The jury for the Tiger Short Competition consists of Portuguese filmmaker Mónica Lima, director of IFFR 2023 Tiger Short Award winner “Natureza Humana”; Yasmina Price, a New York-based writer and film programmer focusing on anticolonial cinema; and Jade Wiseman, a Montreal-born film distributor now based in Amsterdam.

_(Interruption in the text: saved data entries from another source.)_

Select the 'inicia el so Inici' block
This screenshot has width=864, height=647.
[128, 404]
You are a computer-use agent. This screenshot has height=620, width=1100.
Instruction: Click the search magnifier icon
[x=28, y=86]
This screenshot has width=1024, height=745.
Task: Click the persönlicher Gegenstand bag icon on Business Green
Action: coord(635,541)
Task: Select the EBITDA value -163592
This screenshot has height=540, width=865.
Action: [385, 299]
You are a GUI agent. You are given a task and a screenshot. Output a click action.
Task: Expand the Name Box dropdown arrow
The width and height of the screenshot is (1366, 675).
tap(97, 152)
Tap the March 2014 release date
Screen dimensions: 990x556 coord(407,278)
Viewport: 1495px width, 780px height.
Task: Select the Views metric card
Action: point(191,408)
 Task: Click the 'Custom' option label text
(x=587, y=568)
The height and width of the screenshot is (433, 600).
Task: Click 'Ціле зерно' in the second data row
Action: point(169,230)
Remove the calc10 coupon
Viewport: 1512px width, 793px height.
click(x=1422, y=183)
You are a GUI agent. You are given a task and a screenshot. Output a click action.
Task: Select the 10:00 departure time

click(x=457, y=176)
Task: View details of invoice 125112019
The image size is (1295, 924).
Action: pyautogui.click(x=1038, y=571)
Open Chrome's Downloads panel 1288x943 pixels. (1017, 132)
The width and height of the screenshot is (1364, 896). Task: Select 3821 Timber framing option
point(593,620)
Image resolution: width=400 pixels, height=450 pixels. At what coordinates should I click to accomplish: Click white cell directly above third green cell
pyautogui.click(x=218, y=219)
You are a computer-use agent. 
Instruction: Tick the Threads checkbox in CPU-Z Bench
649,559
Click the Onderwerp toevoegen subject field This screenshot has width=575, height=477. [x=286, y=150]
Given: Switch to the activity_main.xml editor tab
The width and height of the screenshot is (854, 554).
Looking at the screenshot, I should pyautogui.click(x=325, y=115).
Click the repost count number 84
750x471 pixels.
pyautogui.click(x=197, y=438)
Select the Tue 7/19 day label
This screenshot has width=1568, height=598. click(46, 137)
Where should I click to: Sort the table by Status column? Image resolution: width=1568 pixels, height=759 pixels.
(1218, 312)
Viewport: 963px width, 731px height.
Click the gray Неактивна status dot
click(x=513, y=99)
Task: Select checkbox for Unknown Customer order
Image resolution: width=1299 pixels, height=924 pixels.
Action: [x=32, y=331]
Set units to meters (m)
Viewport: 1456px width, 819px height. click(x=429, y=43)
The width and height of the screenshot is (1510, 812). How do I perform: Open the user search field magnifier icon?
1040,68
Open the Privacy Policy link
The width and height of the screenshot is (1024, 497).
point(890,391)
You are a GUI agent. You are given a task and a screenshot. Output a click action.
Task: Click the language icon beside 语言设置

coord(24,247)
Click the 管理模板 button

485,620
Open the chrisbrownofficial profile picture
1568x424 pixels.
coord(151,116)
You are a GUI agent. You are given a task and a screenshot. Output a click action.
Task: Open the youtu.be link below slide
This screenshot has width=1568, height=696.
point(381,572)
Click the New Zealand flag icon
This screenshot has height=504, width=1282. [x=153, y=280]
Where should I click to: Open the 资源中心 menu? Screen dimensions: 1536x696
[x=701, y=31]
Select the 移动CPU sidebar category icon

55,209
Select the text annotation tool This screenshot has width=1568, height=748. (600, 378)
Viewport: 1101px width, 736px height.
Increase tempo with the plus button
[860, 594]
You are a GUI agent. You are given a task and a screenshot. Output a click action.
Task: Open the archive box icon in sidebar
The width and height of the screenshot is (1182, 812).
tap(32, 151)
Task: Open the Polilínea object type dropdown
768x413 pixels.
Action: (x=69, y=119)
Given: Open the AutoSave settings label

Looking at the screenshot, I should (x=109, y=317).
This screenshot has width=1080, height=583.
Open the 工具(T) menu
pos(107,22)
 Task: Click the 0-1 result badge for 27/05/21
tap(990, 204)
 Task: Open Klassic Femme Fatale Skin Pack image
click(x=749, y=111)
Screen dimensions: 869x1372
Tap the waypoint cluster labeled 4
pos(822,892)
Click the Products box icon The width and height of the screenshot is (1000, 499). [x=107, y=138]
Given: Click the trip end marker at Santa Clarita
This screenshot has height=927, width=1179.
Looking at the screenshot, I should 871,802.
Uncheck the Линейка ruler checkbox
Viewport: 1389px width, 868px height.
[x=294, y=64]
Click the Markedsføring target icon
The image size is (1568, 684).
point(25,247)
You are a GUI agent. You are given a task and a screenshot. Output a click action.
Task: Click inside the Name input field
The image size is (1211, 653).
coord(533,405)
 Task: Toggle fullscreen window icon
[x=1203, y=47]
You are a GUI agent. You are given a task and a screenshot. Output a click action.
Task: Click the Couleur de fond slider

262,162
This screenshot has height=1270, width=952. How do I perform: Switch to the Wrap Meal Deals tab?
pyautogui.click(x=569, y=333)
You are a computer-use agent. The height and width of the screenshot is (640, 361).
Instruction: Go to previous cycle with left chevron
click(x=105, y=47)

They will award three Tiger Short Award winners, each worth €5,000.
The festival also announced that the Limelight program – a lineup of festival favorites – will include high-octane Indonesian thriller “13 Bombs in Jakarta” and epic Nordic island chronicle “Stormskerry Maja.”
In the Harbour program, Alexander Kluge premieres “Cosmic Miniatures,” a fusion of AI-generated space images; Lev Kalman and Whitney Horn present the dreamy, saturated “Dream Team: Season One,” a riff on 1990s sexy crime dramas; Leonardo Mouramateus returns with the world premiere of “Greice,” exploring loves lost and found in Brazil; Alexandra Gulea pays homage to her grandmother’s Balkan nomadic shepherd community in the world premiere of “Maia – Portrait with Hands”; and Daniel Hui presents “Small Hours of the Night,” a slow-burning psychodrama examining Singapore’s complex legal history.
The lineup for Cinema Regained, a program dedicated to restored classics, unknown masterpieces, documentaries about filmmakers, and explorations of cinema’s heritage, will include Clemens Klopfenstein’s “Cinema Bruciato,” which is an autobiography of sorts, as well as “Obsessive Hours at the Topos of Reality,” a film about Greek experimental filmmaker Antoinetta Angelidi made by her daughter, the filmmaker and theoretician Rea Wallden.
The program hosts the European premiere of the restored version of “Hair Piece: A Film for Nappyheaded People,” an animated satire on the self-image of Black women by Ayoka Chenzira. The short precedes Bridgett M. Davis’ 1996 U.S. indie gem “Naked Acts,” which follows a young Black actress about to make her acting debut in a low-budget film.
The program also presents the restored “The Great White Tower” by Yamamoto Satsuo from 1966, on the inner workings of the Japanese medical world where intrigue and lust swirl around Goro Zaizen, an ambitious assistant professor of medicine.
Italian duo Marco and Antonio Manetti, known as the Manetti Bros., are celebrated for their “creative brilliance” in a dedicated Focus program. Their work extends across music videos, series and films, including the “Diabolik” series of graphic novel adaptations. “With a keen eye for genre details, the Manetti Bros. infuse each project with a distinctive flair,” the festival said. IFFR will showcase 11 of their works, including the “Diabolik” trilogy.